Partie wydadzą miliony, by pozyskać wyborców
Gigantyczne plakaty na ulicach, partyjne reklamy w telewizji i wystawne wyborcze zloty. Politycy nie żałują pieniędzy, by znów zająć fotele w sejmie, a najlepiej w rządzie. Na kampanię wyborczą PO, PiS, SLD i PSL w ciągu zaledwie półtora miesiąca pójdzie ponad 80 mln zł. Kilka milionów do tej puli dorzuci też PJN
– Prowadzimy skrupulatną politykę finansową. Od dawna oszczędzaliśmy na kampanię, a teraz oglądamy dokładnie każdą złotówkę – zaklina się Małgorzata Kidawa-Błońska (54 l.) ze sztabu PO.
Jest co oglądać, bo Platforma zamierza przeznaczyć na swoją kampanię ok. 30 mln zł – cały przysługujący poszczególnym partiom limit wydatków.
Bardziej wstrzemięźliwe finansowo, przynajmniej w deklaracjach, ma być ugrupowania Jarosława Kaczyńskiego (62 l.). Ale i tak PiS chce wysupłać na wybory całkiem pokaźną sumkę – ponad 20 mln zł. Mniej więcej tyle samo wyda SLD. Skarbnik Sojuszu, Kazimierz Karolczak (37 l.), podkreśla co prawda, że kampania lewicy na szczeblu centralnym będzie o jedną trzecią tańsza niż cztery lata temu, ale swoje dołoży też tzw. teren.

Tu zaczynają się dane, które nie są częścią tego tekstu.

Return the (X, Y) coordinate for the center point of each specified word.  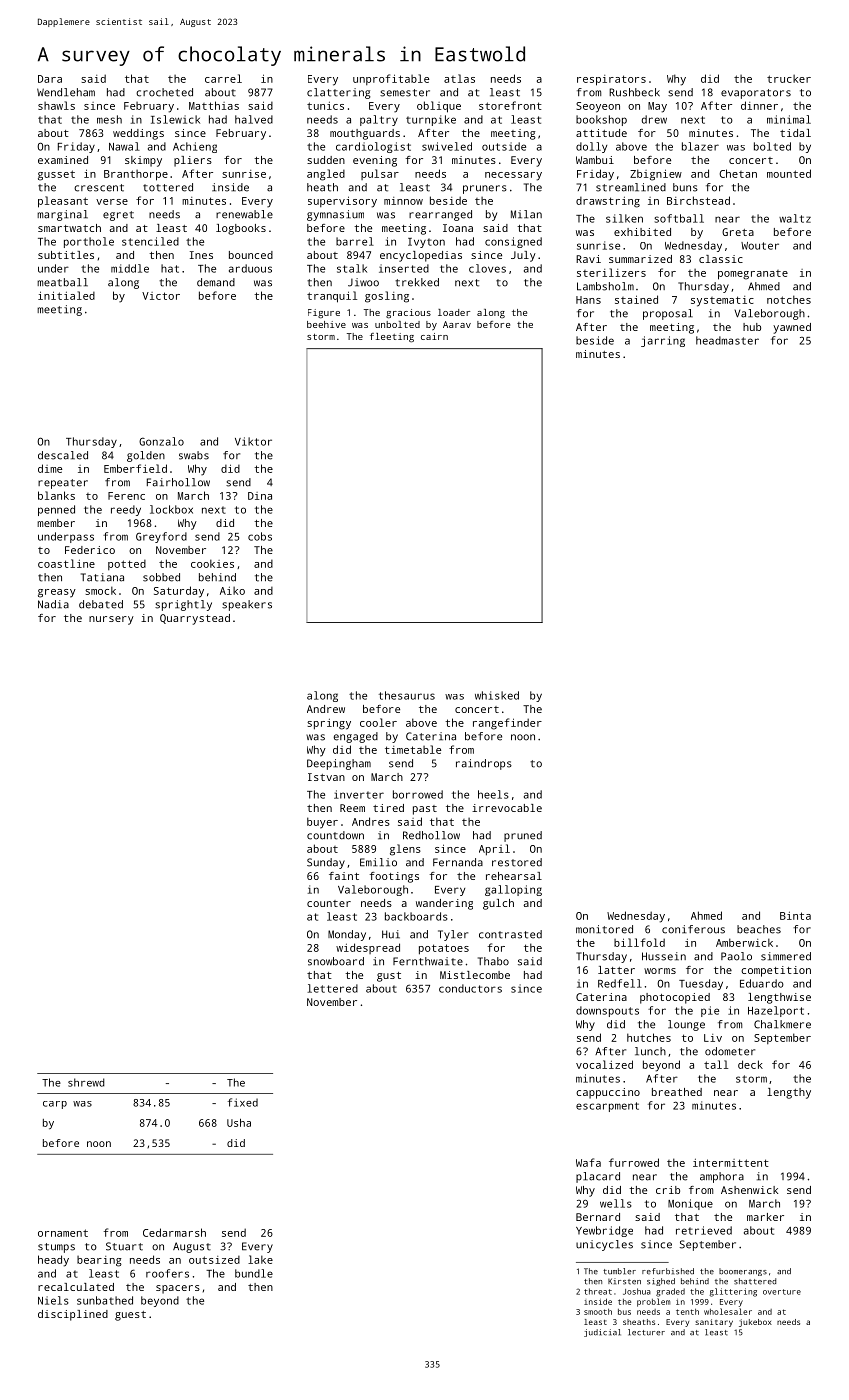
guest (130, 1316)
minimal (789, 119)
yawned (792, 328)
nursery (111, 620)
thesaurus (407, 695)
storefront (510, 105)
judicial (602, 1333)
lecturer (646, 1332)
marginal (62, 215)
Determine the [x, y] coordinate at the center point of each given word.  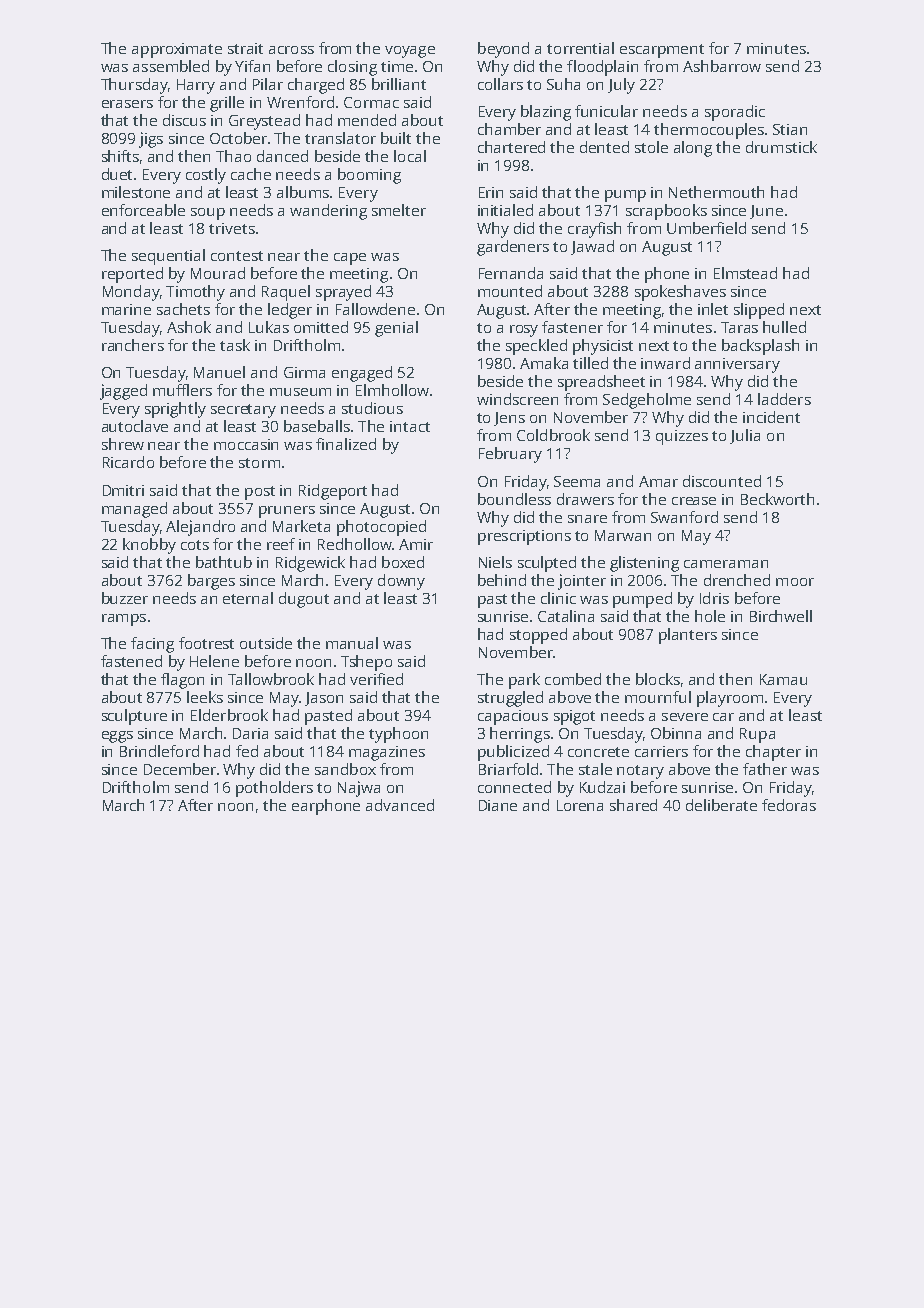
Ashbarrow [722, 66]
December [180, 769]
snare [587, 519]
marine [126, 309]
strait [245, 48]
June [766, 212]
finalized [346, 444]
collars [500, 84]
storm [259, 463]
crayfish [594, 230]
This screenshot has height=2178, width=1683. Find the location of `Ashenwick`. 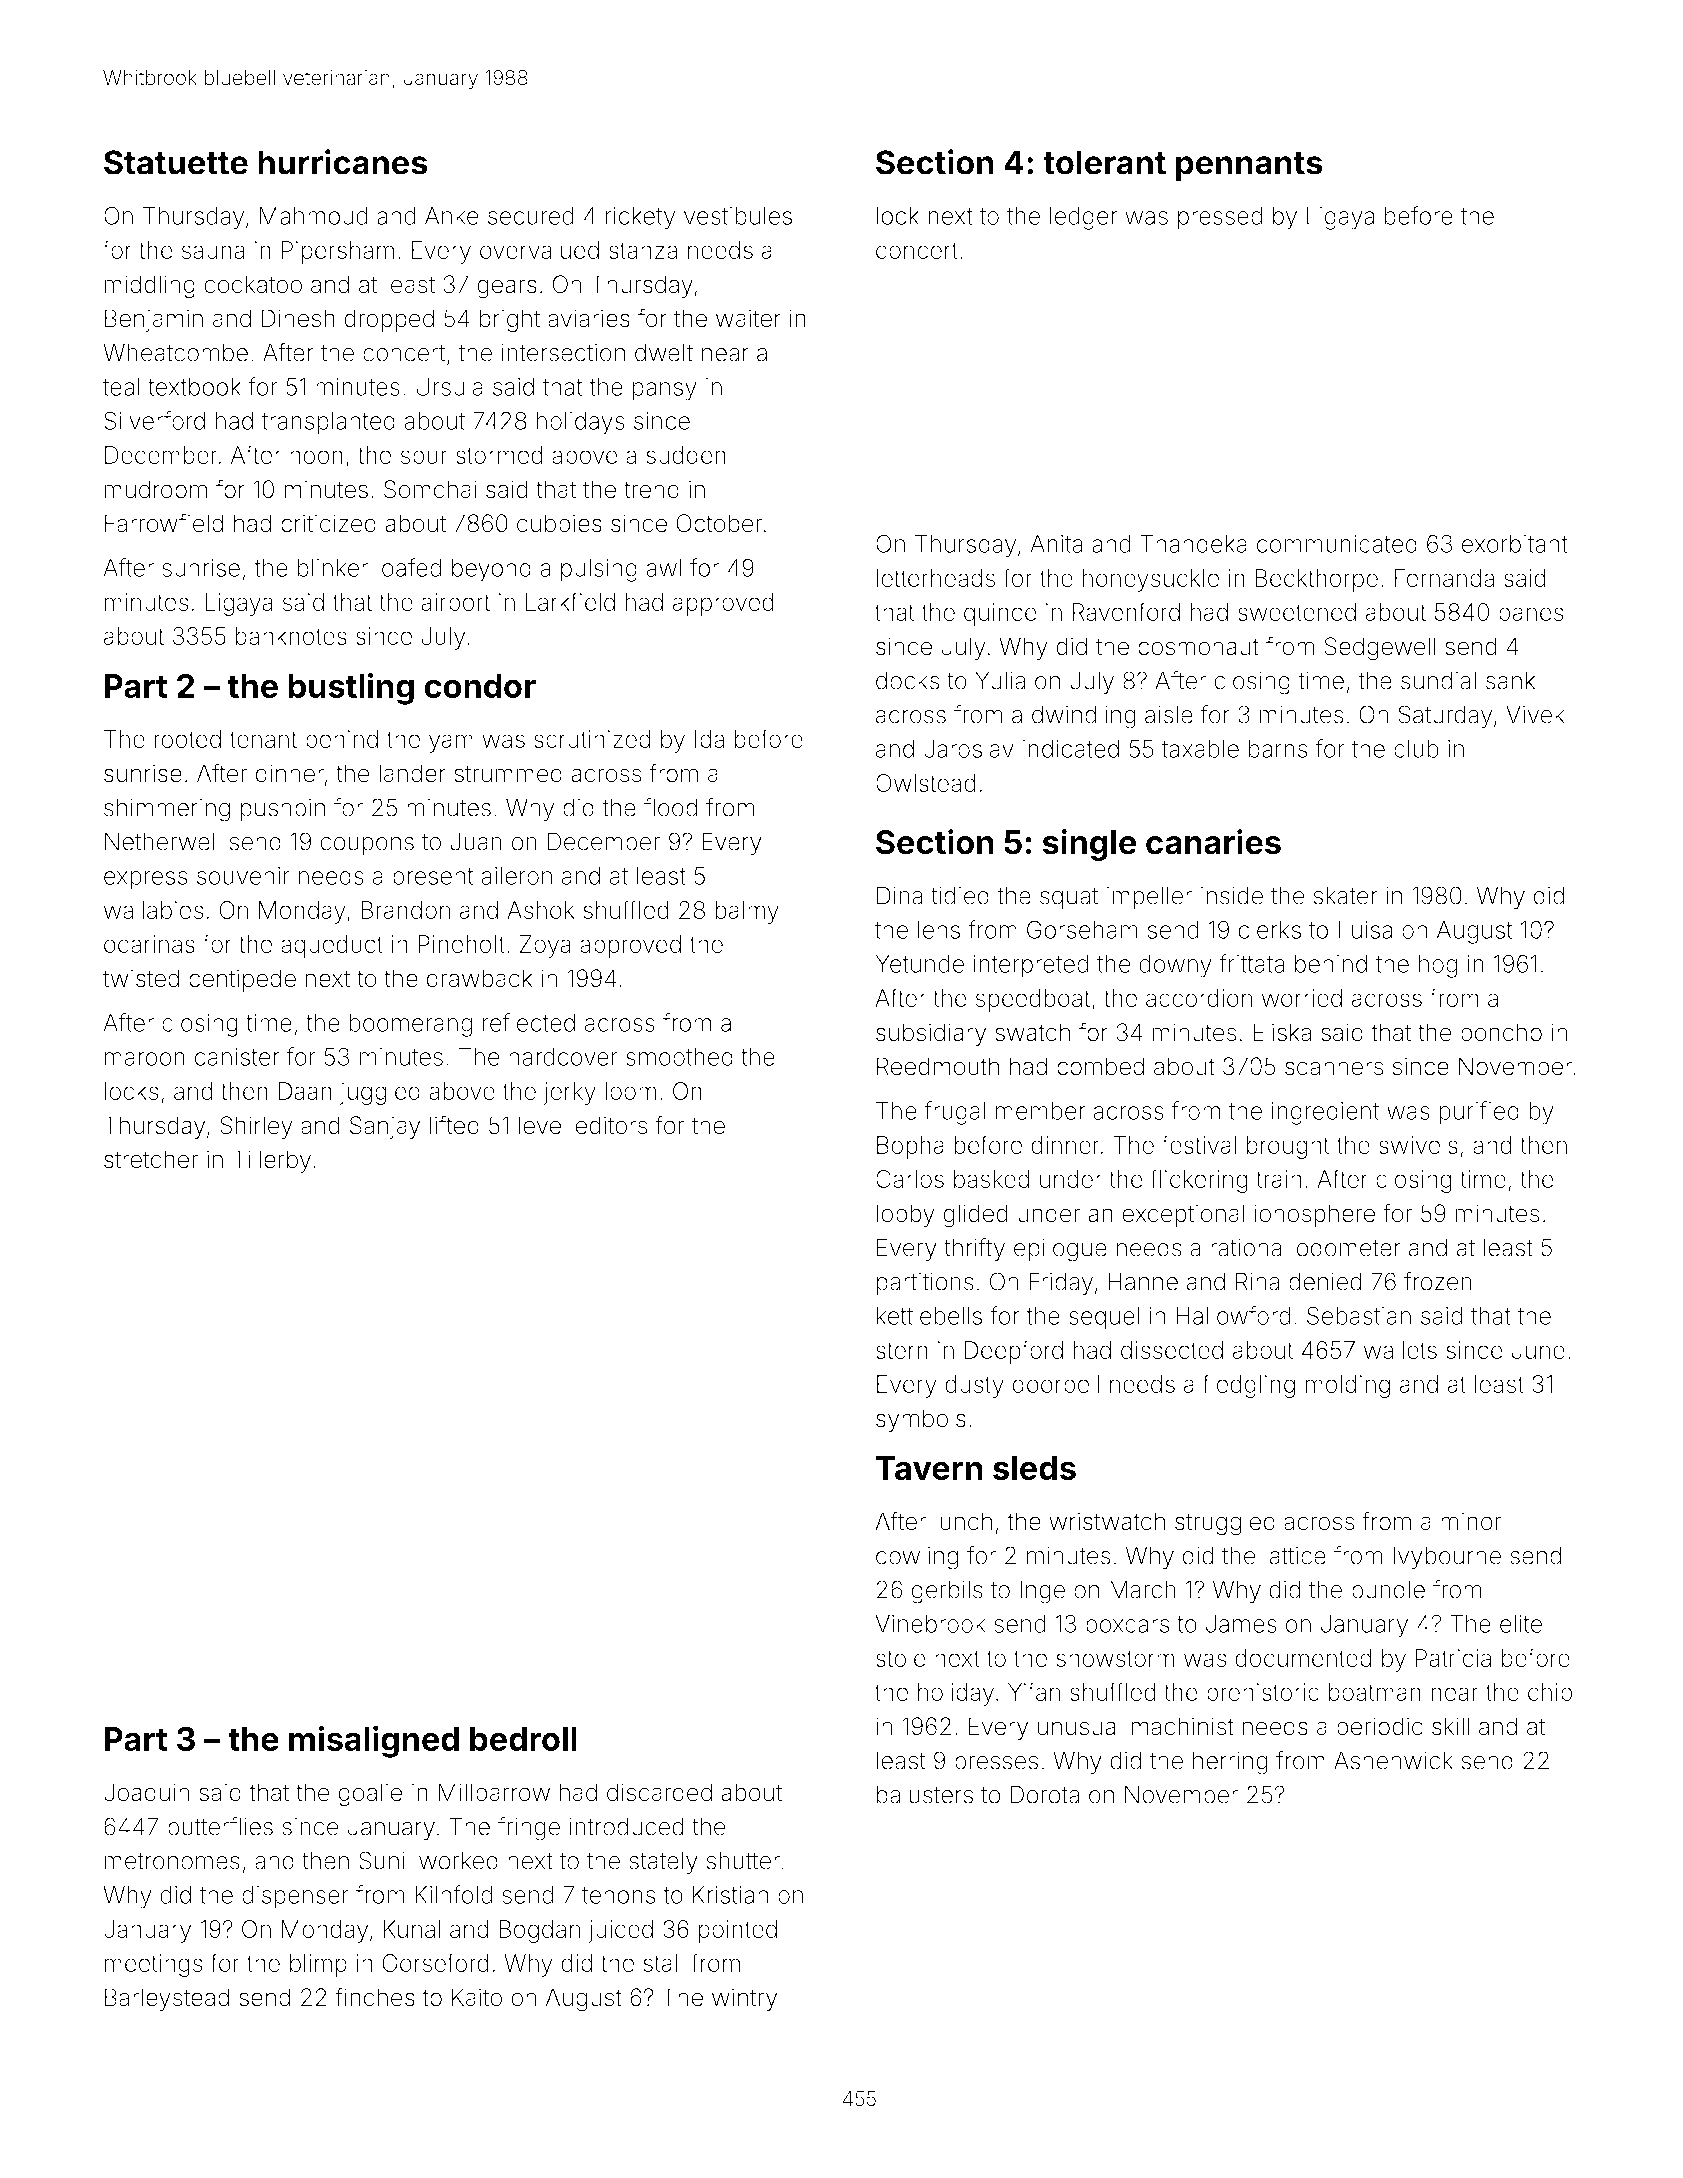

Ashenwick is located at coordinates (1393, 1760).
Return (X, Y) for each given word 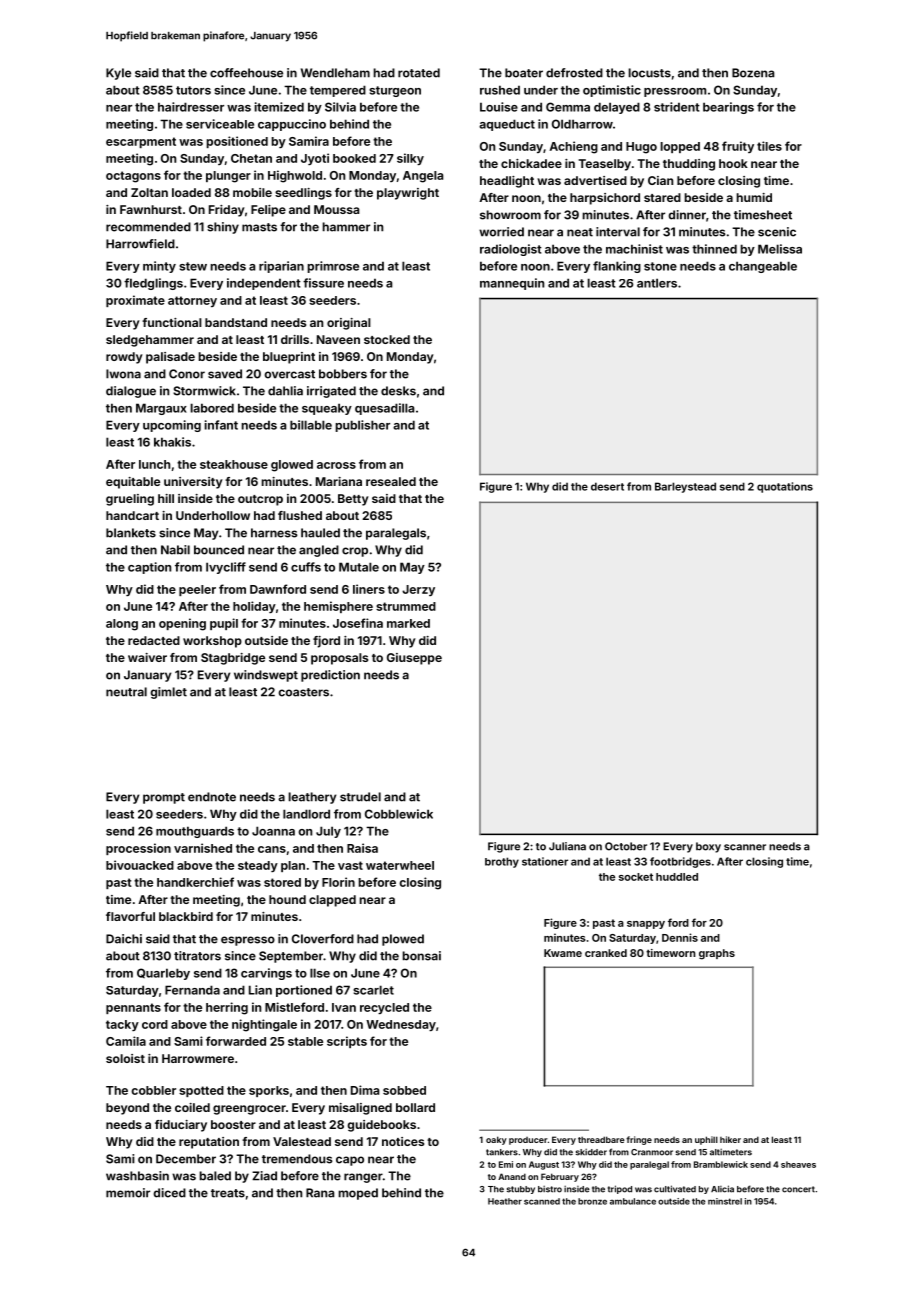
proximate (135, 301)
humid (754, 197)
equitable (133, 483)
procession (138, 849)
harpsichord (605, 199)
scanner (745, 847)
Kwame (563, 953)
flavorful (130, 916)
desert (607, 486)
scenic (777, 232)
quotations (785, 487)
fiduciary (181, 1126)
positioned (237, 142)
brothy (502, 862)
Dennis (680, 937)
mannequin (512, 284)
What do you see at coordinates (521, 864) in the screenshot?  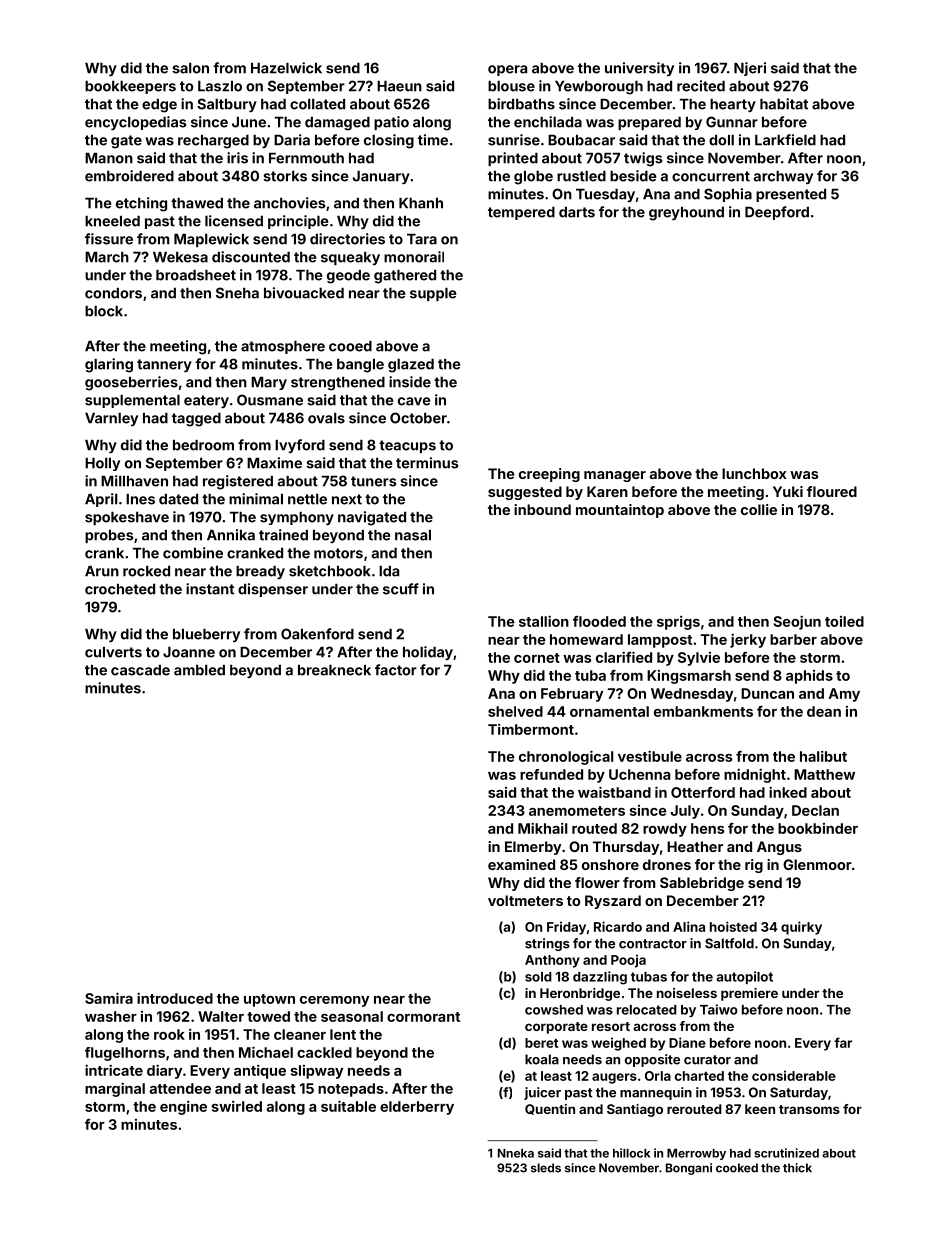 I see `examined` at bounding box center [521, 864].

– Brakuje kasy. Subwencje dla partii zostały ograniczone – narzeka Eugeniusz Kłopotek (58 l.) z PSL.
I całe szczęście, bo gdyby nie obcięcie o połowę państwowych dopłat do partii, wydałyby one na kampanię jeszcze więcej. W 2007 r. na kampanię PO, PiS, SLD i PSL poszło w sumie ok. 112 mln zł.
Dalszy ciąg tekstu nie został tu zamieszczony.